Conn. (WTNH) — As doctors keep their eye out for symptoms of monkeypox, there are a lot of questions, like whether it’s necessary to go to the emergency room if symptoms are present, or what the isolation period looks like.

The state with the largest numbers is right next door in New York, so the situation there is being watched closely in Connecticut. While monkeypox is detected most in men who have sex with men, there are concerns about the unknowns of pregnant women contracting it.

“Monkeypox is a more difficult virus to transmit than something like COVID-19,” Dr. Arjun Venkatesh, chief of emergency medicine administration at Yale Medicine said. “You really have to have a prolonged exposure to somebody and very close contact with that person.”

Still, monkeypox is spreading. There are almost 9,500 cases in the U.S., with the most in New York, tallying just over 2,000. At this time, Connecticut has 49 cases, which experts suspect are low.

“When patients come to the emergency department, this is remarkably challenging,” Dr. Venkatesh said. “As you know, our emergency departments and hospitals around the state are very crowded and at overcapacity.”

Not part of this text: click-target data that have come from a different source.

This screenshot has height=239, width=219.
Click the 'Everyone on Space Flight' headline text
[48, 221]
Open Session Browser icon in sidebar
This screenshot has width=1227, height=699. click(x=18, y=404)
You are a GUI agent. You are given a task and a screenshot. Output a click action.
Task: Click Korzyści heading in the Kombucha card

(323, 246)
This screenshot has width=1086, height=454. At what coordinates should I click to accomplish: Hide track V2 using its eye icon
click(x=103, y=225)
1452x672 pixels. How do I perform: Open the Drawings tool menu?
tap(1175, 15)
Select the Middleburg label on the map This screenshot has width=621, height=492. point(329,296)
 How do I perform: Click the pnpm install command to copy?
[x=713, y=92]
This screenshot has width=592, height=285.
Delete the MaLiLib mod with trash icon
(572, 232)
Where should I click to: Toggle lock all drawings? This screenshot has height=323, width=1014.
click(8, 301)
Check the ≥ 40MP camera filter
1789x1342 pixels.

Instead, he encourages people to instead call their doctor or health department first. If tests are positive, the monkeypox isolation period is much longer than covid.

“The current CDC recommendation, I believe, is for almost three weeks,” Dr. Venkatesh said. “And until you have sort of all your, the actual rash of monkeypox is totally crusted over, it is no longer infectious.”

The CDC said that it’s still unknown how monkeypox affects children, people with underlying conditions, or pregnant women. According to the CDC website, there is little pregnancy data, but it does show that monkeypox virus can be transmitted to the fetus during pregnany.

If a pregnant woman gives birth with monkeypox, her newborn will need to be isolated to avoid further close contact with the mother, according to the chair of obstetrics at Mount Sinai Health System.

The very limited information on monkeypox in pregnancy is limited to case reports of just five lab confirmed cases. Three of those five cases resulted in pregnancy loss, according to the Society for Maternal-Fetal Medicine.